= Danger Guys Series =

Children's book series by Tony Abbott

Danger Guys is a series of children's books written by Tony Abbott and illustrated by Joanne Scribner. The series is about two children, Noodle and Zeek, who always seem to find themselves in danger.

==Series==
There are six books in the series.

- Danger Guys (1994)
- Danger Guys Blast Off
- Danger Guys: Hollywood Halloween (illustrated by Suwin Chan)
- Danger Guys Hit the Beach
- Danger Guys On Ice
- Danger Guys and the Golden Lizard

==Plot summaries of the books==
===Danger Guys===
Noodle and Zeek are excited about an adventure store opening in the local mall.

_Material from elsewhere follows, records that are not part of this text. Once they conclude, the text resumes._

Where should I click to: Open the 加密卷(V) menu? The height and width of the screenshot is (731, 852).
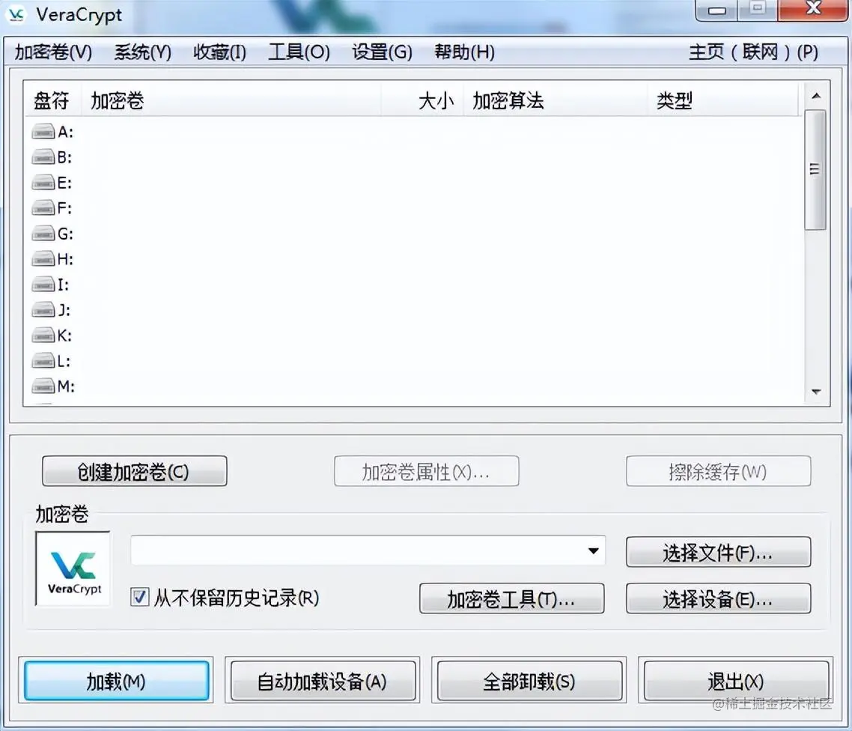coord(53,52)
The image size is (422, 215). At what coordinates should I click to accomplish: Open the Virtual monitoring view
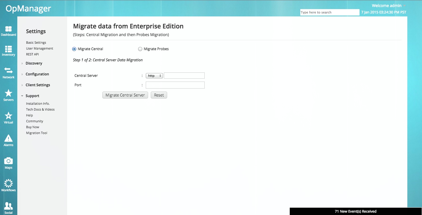[x=9, y=117]
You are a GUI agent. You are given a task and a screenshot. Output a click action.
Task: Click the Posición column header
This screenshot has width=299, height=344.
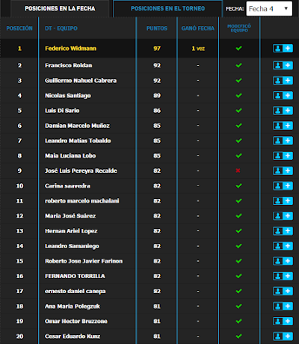[19, 28]
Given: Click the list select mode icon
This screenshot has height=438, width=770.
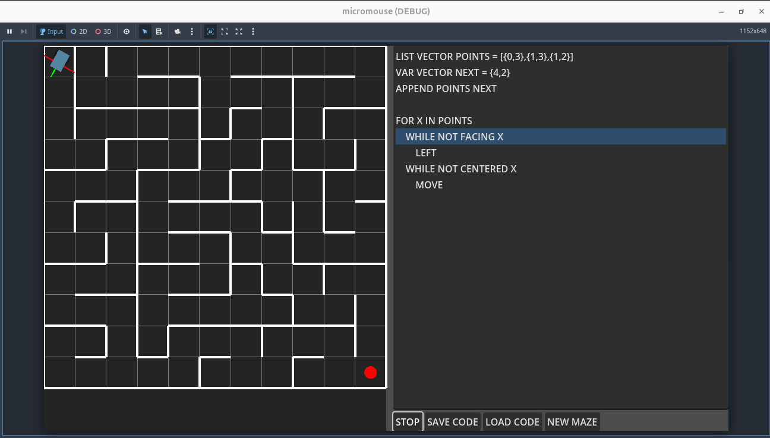Looking at the screenshot, I should 159,31.
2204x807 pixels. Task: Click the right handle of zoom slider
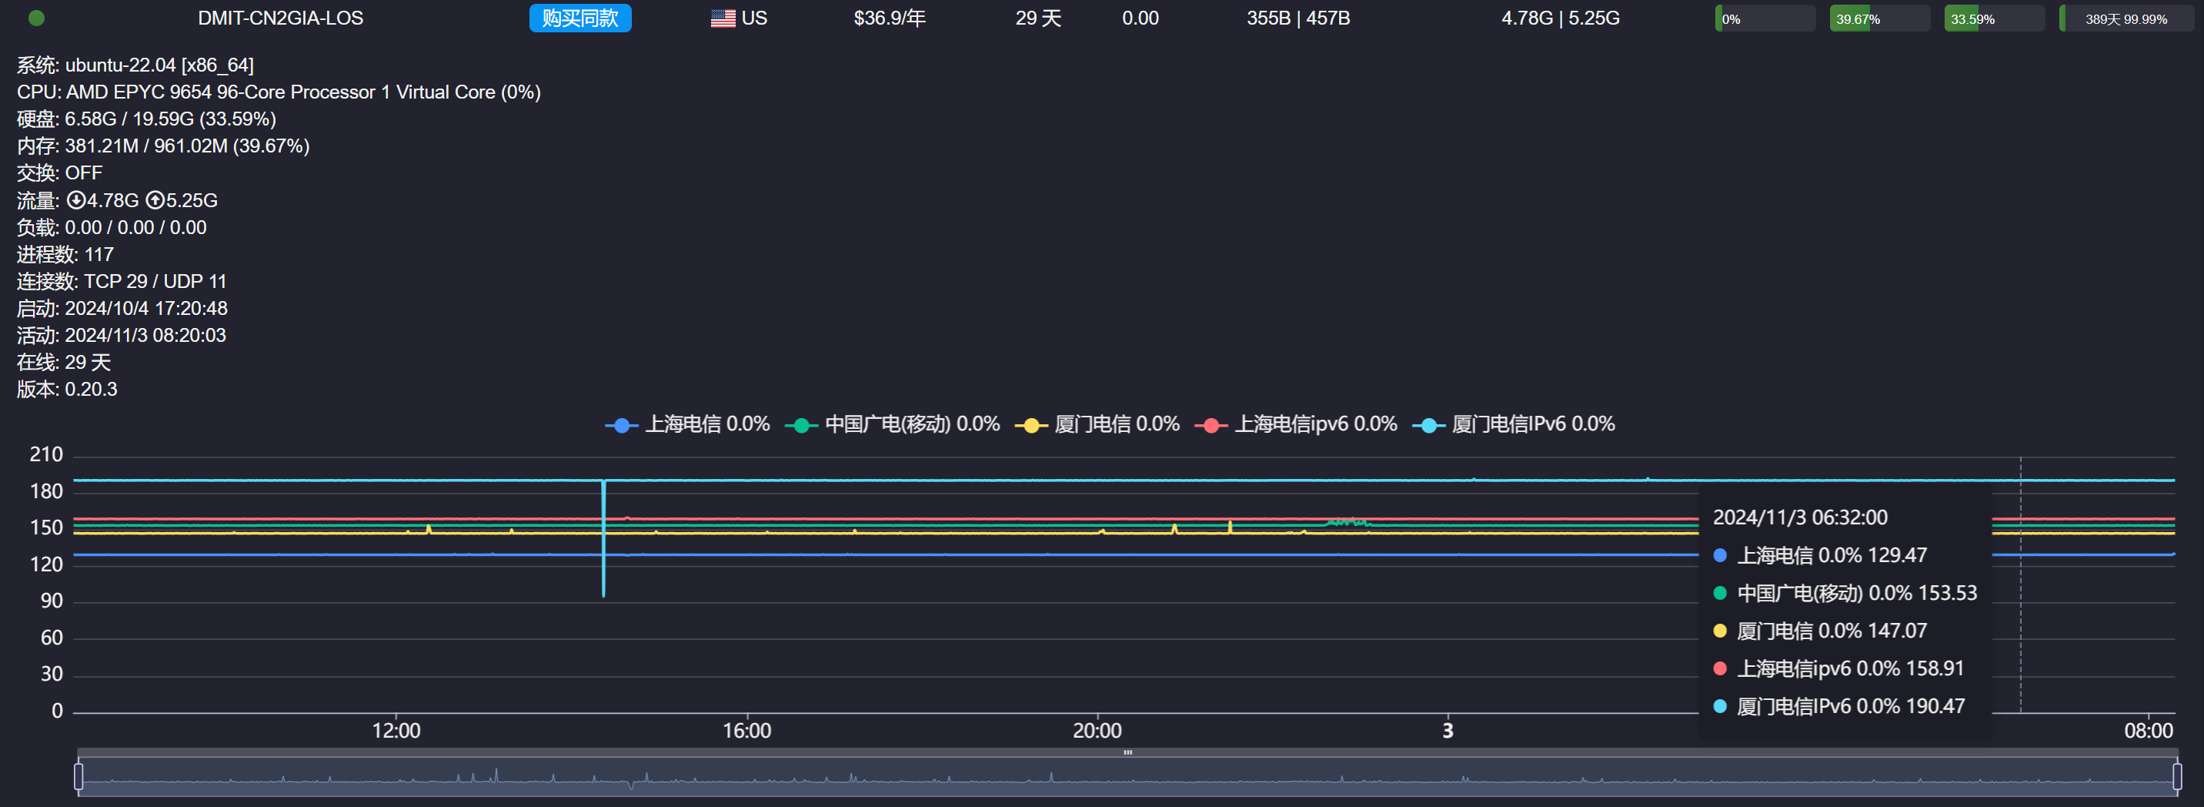(2177, 776)
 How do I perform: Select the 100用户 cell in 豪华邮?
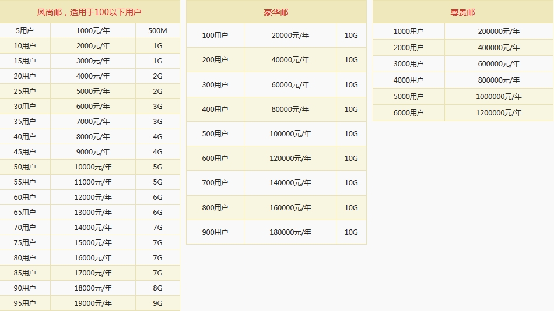(215, 36)
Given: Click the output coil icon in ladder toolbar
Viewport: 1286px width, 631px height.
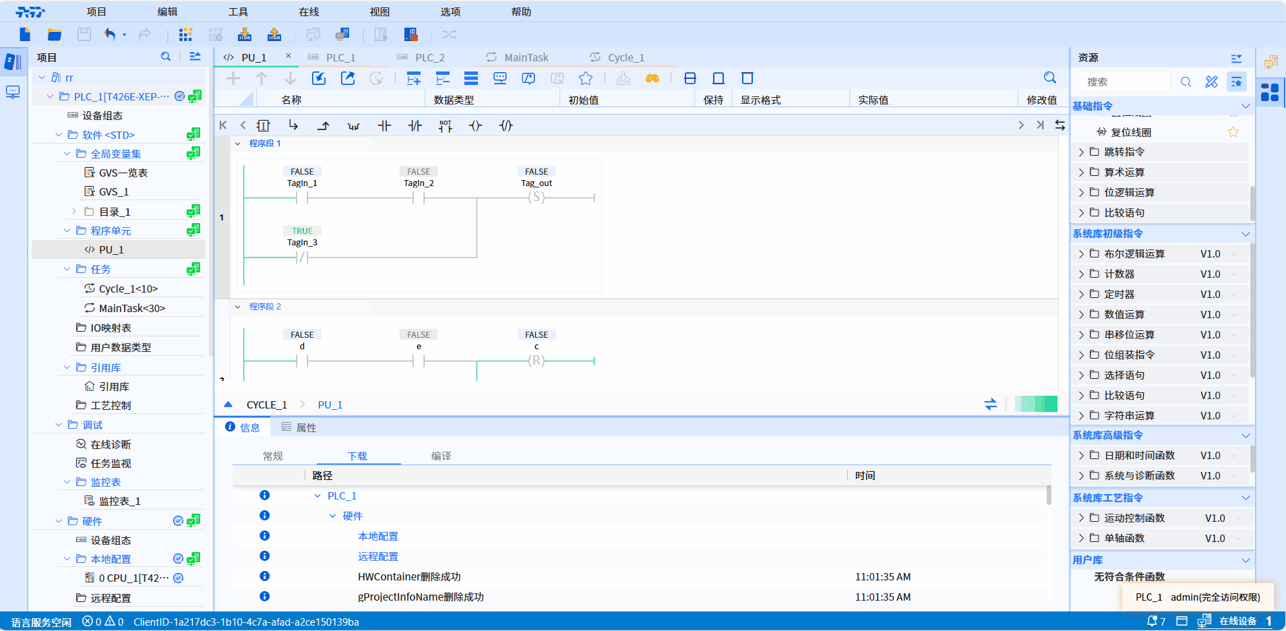Looking at the screenshot, I should pos(475,125).
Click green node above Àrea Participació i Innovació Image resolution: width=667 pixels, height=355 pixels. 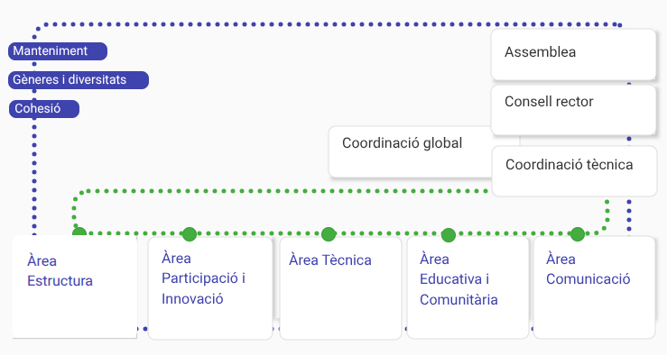click(190, 234)
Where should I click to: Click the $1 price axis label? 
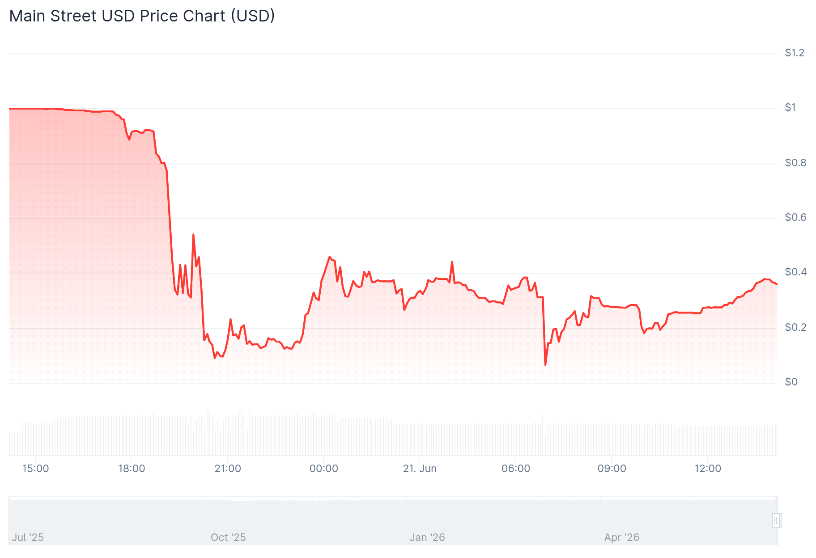point(791,107)
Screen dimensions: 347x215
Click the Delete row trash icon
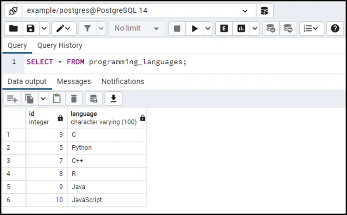point(74,99)
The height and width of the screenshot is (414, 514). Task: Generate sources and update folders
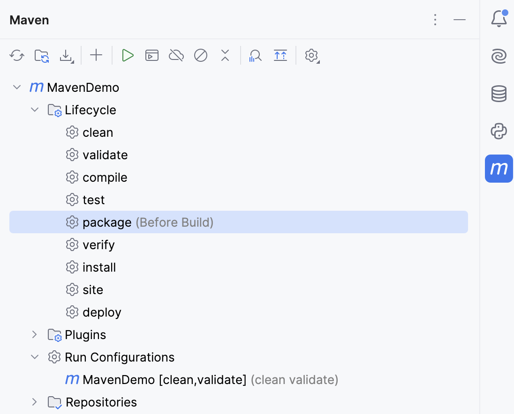click(x=41, y=55)
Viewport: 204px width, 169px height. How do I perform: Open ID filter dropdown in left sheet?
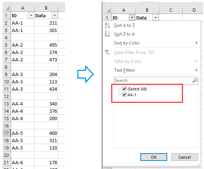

Once at the mall, they come face to face with two big guys who are unloading things from the back of a truck. Noodle and Zeek get in the truck to look at the stuff the guys are unloading, but the door closes behind them and the truck drives away. Later, the truck slows down, its doors fly open and Zeek is thrown out. Noodle jumps out to find him and once together they realise they are underground.

They walk a little while and come to a huge opening. They see a temple which the two big guys are looting and have also kidnapped two explorers. Noodle and Zeek manage to outsmart the baddies and free the couple (but not before getting chased by a huge stone a la Indiana Jones).